L’abbesse passe plus de 40 ans à écrire et avec des visions à la clé. Hildegarde dit qu’elle venait à elle et qu’elle les recevait en pleine conscience et dans un parfait éveil de son corps. Et elle précise au sujet d’une certaine vision, « Ma vision, ce sont les yeux intérieurs de mon esprit et les oreilles intérieures qui me l’ont transmise. » Parfois, elle entendait, puisqu’elle est clairaudiente, « Écris ce que je te dis. » À propos des visions qui lui ont permis d’écrire le livre des œuvres divines, elle a écrit à un moment « Je contemplais alors dans le secret de Dieu, au cœur des espaces aériens du Midi, une merveilleuse figure. Elle avait apparence humaine. La beauté, la clarté de son visage étaient telles que regarder le soleil eût été plus facile que de regarder ses visages ». Hildegarde est aussi une illustratrice hors pair et illustre une partie de ses écrits, d’ailleurs, mieux qu’elle peut reproduire ses visions. Elle est également musicienne et compose des œuvres musicales d’une grande beauté.

On a dénombré à son actif pas moins de 70 chants liturgiques qui composent la symphonie de l’harmonie des révélations célestes. On peut écouter quelques œuvres d’Hildegarde de Bingen sur YouTube.  On lui doit aussi un drame liturgique musical composé de 82 mélodies. La légende des vertus qui s’appelle Ordo virtutum. Et ça illustre, ces chants, le tiraillement de l’âme entre les tentations du démon et les vertus.

Elle a inventé une langue, la lingua ignota. Ce sont 23 caractères qui la composent, mais pas de lettres normales, ce sont des caractères comme des symboles. On ignore si d’autres personnes l’ont utilisée. C’est comme une sorte de langage secret qui intégrerait un nouveau vocabulaire par rapport à une grammaire déjà existante.  Par exemple, « Dieu » se traduit par « ergonz ».

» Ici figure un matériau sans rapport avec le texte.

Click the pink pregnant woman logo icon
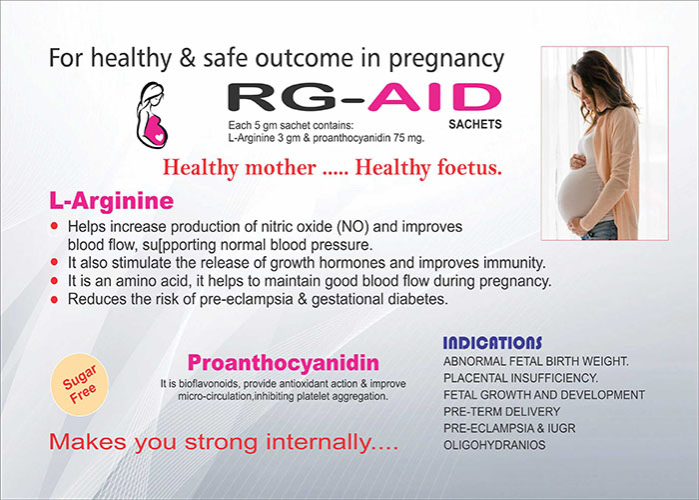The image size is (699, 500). tap(152, 116)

Hildegarde de Bingen est dotée de multiples dons, en plus d’une médium guérisseuse. On peut, sans se tromper, reconnaître qu’elle est une grande naturaliste, grâce à ses connaissances des espèces végétales et animales. C’est une écologiste avant l’heure et une femme très en avance, comme l’étaient certaines femmes au Moyen Âge.

Et puis, on ne peut pas oublier qu’Hildegarde de Bingen qui est également une prédicatrice. Elle s’éteindra le 17 septembre 1179 à l’âge de 81 ans.